## [Exercise instructions]
The records are to be copied from the line that contains "You are a GUI" through their last line, word for word, with every picture left out.

Stored entries:
____

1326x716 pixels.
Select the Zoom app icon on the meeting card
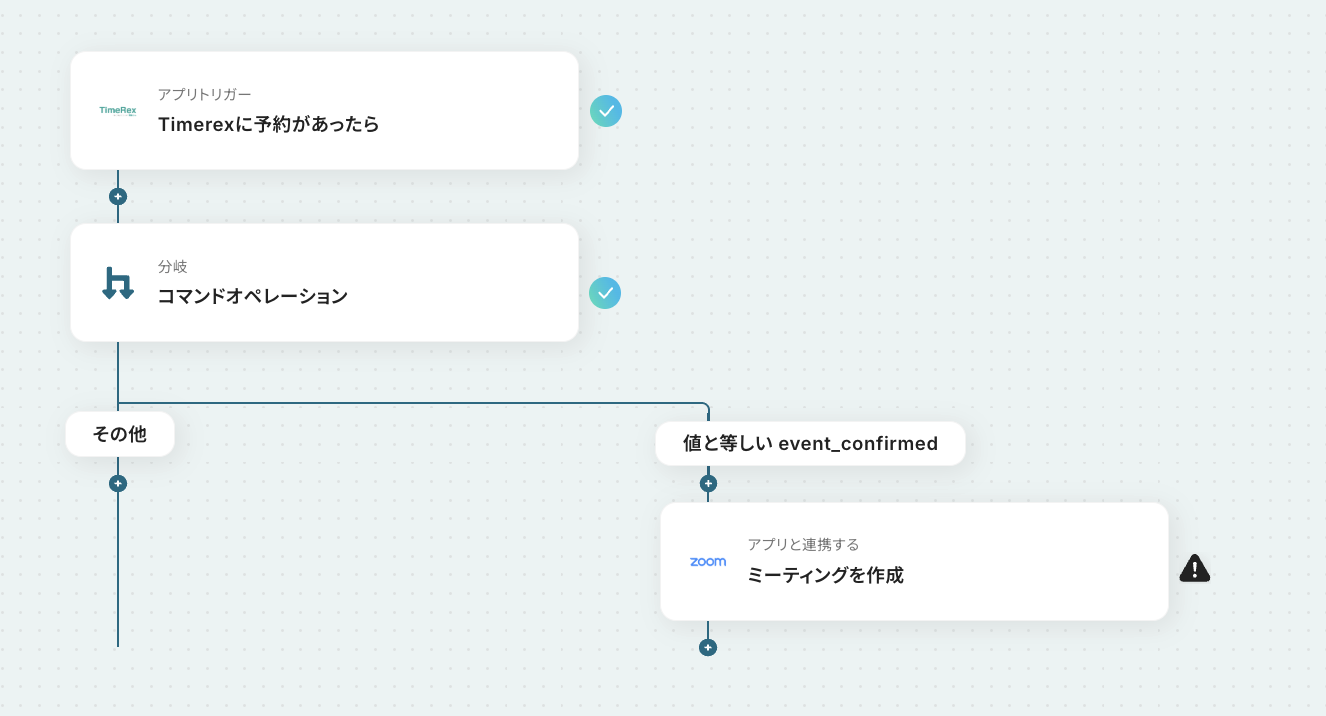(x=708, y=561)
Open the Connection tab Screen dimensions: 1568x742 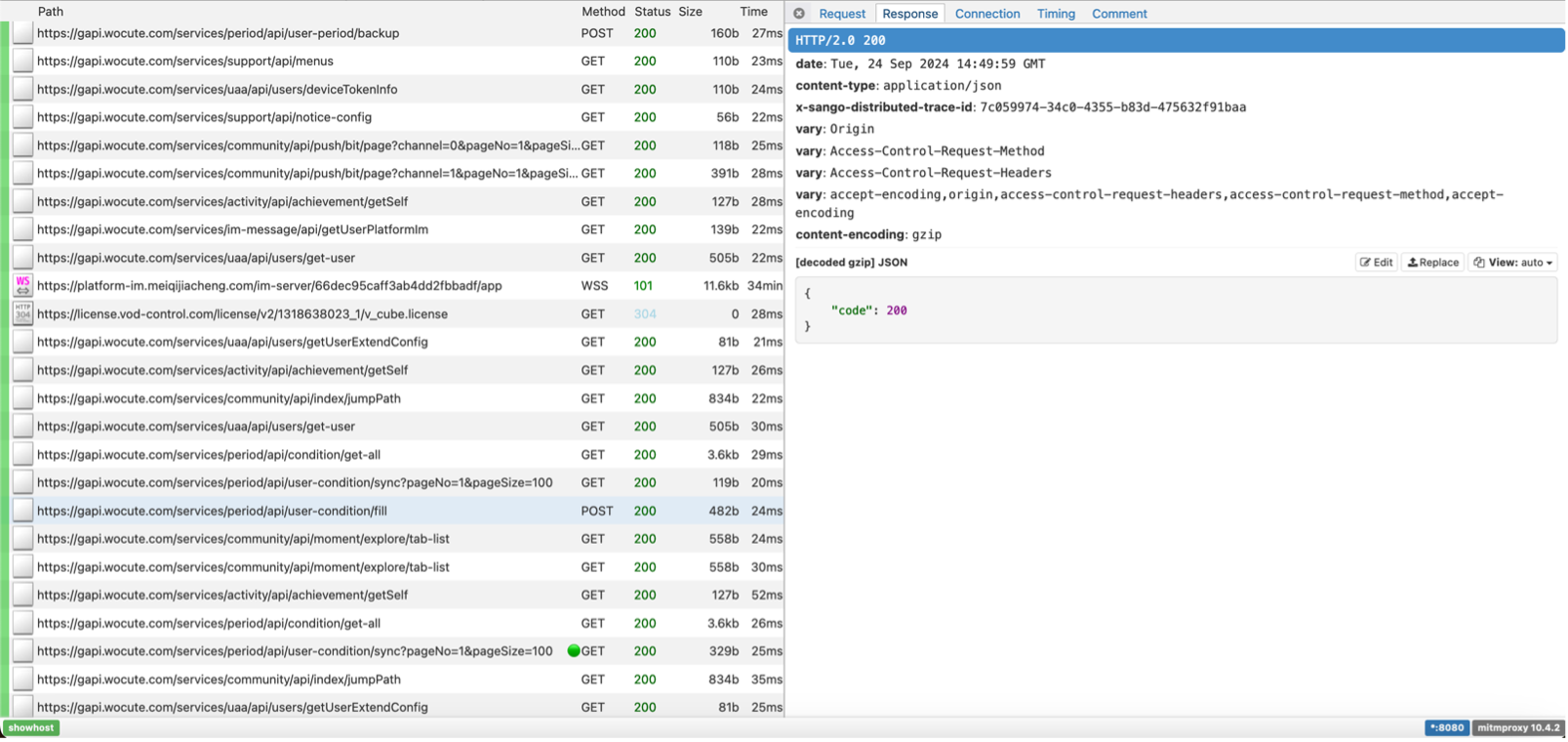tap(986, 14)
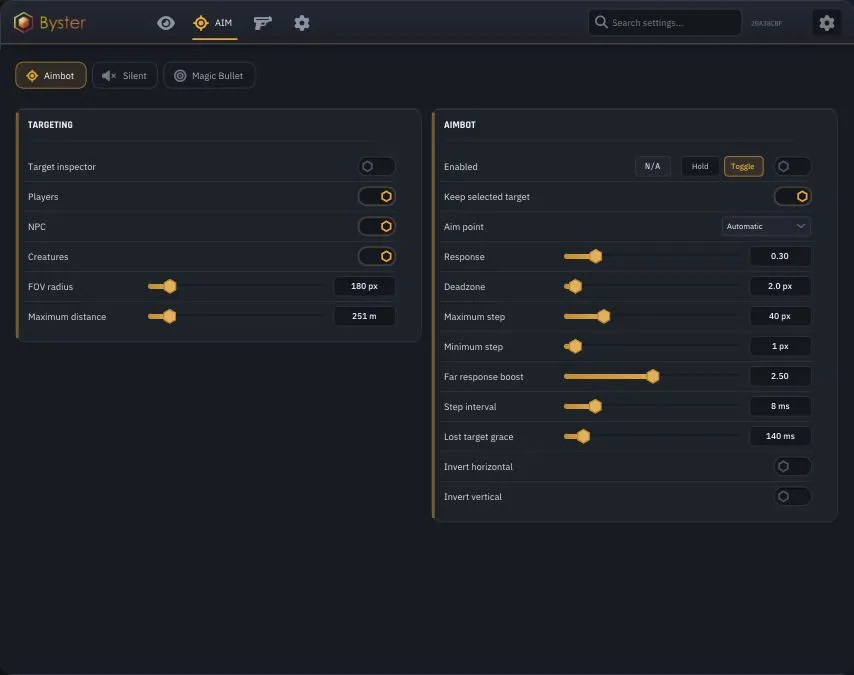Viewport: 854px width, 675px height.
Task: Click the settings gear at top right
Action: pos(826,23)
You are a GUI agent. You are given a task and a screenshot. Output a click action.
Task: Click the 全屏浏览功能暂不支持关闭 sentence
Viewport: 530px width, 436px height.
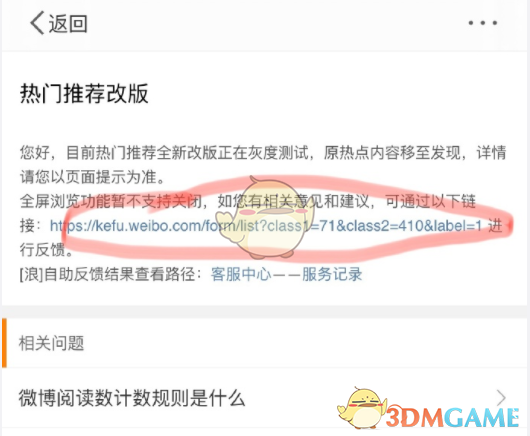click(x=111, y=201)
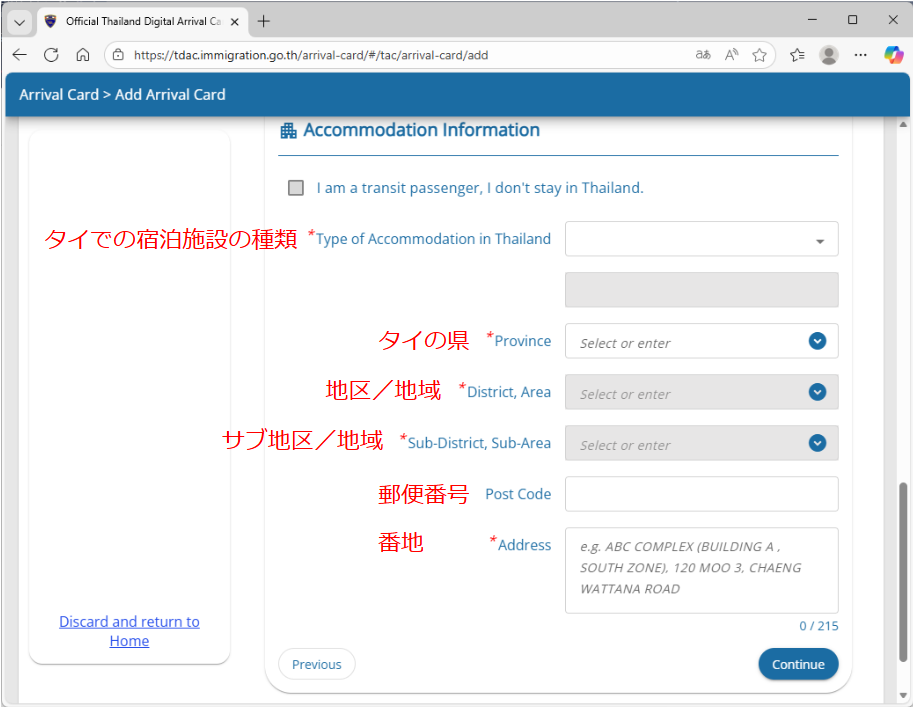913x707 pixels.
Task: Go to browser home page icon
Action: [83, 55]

____

## [Reply]
You are a GUI agent. You are given a task and a screenshot. Output a click action.
Task: Click the 全屏浏览功能暂不支持关闭 sentence
Viewport: 530px width, 436px height.
click(x=111, y=201)
913x707 pixels.
Task: Go to browser home page icon
Action: [83, 55]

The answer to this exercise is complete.